Le récent sommet du G20 à Johannesburg – le premier à avoir eu lieu en Afrique – a mis en lumière l’ampleur et l’urgence du problème. Les taux de mortalité infantile sur le continent demeurent 14 fois plus élevés que dans les pays riches, et seul un enfant sur quatre en Afrique subsaharienne fréquente un établissement préscolaire. L’Afrique du Sud, qui considère l’investissement dans l’EPPE comme une priorité nationale, a récemment lancé le plus vaste programme d’éducation préscolaire de son histoire. Le président Cyril Ramaphosa a également profité de la présidence sud-africaine du G20 pour présenter l’éducation de la petite enfance comme un impératif mondial, et pour appeler les gouvernements du monde entier à investir dans leurs citoyens dès le plus jeune âge.

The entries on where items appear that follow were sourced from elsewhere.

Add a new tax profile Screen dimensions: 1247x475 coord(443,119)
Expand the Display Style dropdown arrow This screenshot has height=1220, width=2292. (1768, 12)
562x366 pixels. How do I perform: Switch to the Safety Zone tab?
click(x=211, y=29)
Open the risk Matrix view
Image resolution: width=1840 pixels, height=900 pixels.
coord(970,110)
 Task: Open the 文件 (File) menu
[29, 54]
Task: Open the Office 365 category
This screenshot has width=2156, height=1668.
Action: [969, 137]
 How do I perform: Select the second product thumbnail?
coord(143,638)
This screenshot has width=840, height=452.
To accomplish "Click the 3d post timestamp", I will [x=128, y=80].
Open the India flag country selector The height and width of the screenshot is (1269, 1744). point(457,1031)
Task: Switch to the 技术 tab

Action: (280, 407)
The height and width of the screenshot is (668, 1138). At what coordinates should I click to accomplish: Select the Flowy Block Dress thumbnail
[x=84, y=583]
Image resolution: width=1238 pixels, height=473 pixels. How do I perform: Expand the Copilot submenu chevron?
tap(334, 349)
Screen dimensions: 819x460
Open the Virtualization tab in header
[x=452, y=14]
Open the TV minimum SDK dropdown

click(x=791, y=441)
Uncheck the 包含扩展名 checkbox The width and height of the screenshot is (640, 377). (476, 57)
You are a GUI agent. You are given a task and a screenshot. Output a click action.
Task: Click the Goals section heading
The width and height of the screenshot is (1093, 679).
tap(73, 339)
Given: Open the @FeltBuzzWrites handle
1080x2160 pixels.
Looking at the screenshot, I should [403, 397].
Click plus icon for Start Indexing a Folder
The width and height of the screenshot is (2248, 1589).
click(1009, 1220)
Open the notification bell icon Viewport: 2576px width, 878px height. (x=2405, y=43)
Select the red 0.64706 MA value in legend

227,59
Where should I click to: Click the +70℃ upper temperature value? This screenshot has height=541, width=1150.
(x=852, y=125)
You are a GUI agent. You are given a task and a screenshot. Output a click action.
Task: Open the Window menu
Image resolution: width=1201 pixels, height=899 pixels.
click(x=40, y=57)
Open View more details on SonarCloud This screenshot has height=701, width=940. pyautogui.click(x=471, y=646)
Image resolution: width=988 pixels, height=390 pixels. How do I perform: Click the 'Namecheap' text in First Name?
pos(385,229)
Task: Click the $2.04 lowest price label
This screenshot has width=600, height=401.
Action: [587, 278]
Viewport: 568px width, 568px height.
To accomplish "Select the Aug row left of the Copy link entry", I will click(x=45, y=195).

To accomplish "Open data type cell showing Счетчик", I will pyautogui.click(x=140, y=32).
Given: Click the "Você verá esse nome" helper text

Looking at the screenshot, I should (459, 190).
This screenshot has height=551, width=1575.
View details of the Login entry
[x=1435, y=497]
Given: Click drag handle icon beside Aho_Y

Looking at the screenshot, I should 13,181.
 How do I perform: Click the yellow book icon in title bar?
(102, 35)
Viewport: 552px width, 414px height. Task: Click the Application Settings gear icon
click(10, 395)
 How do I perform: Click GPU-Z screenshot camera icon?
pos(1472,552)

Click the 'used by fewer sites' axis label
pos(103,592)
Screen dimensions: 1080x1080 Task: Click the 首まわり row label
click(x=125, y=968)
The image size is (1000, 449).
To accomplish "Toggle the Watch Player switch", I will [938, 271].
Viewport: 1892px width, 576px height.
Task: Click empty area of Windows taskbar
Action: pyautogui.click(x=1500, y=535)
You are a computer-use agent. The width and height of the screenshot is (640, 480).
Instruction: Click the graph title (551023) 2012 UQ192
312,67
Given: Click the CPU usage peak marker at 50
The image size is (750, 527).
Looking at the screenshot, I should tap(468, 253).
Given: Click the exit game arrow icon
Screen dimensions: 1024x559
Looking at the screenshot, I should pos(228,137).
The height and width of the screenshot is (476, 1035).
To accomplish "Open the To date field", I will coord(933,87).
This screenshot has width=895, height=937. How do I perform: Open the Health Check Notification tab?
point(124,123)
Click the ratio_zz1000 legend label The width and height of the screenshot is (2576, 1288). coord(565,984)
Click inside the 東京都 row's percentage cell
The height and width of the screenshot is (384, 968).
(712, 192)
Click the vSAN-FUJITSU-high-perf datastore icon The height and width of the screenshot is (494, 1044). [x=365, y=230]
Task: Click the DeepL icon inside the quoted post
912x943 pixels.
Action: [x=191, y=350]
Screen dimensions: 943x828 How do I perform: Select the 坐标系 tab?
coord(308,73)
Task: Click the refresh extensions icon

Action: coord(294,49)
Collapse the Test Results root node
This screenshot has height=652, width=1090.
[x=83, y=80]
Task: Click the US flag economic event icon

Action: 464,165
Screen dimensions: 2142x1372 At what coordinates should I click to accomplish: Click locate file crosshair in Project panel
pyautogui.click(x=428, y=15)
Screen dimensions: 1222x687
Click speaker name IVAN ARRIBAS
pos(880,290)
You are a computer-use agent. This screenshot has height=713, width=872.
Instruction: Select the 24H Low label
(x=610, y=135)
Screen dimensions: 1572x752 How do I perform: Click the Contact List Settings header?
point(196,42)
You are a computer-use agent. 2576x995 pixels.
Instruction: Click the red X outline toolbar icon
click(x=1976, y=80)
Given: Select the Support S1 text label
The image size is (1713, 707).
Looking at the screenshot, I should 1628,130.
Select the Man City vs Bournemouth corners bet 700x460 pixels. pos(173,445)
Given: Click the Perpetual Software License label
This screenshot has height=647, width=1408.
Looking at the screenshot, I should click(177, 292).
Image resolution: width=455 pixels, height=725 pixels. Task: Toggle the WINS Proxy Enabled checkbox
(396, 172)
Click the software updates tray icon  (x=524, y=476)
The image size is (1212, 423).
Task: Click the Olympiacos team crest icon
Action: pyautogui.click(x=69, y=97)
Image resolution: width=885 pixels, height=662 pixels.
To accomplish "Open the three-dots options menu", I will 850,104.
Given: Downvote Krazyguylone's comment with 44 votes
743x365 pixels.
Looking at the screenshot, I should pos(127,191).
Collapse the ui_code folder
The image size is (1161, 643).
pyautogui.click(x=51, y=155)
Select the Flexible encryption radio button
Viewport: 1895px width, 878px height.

La mobilisation de la volonté politique et des financements nécessaires à la transformation de l’EPPE exigera un effort multilatéral soutenu et coordonné. Ces deux dernières années, Theirworld n’a cessé de promouvoir cet agenda au travers de sa campagne Act for Early Years, et l’annonce récente du premier rassemblement international consacré spécifiquement au financement de l’éducation pré-primaire – initié par une coalition de parties prenantes des pays du Sud et du Nord – signale que la petite enfance recueille enfin l’attention qu’elle mérite.
Pour ce qui est de l’avenir, le Sommet international 2027 pour le financement de la petite enfance offre une rare opportunité de lever de nouveaux fonds, de réorienter les investissements nationaux, et de débloquer des capitaux privés. Ce sommet pourrait par-dessus tout démontrer que l’investissement dans l’éducation préscolaire ne constitue pas une considération secondaire, mais une condition préalable à la réalisation des ODD. Les débats politiques qui s’ensuivront inévitablement devront être guidés par un principe clair : veiller avant tout aux intérêts des enfants, c’est choisir le chemin le plus sûr vers un monde de prospérité, de paix et de stabilité.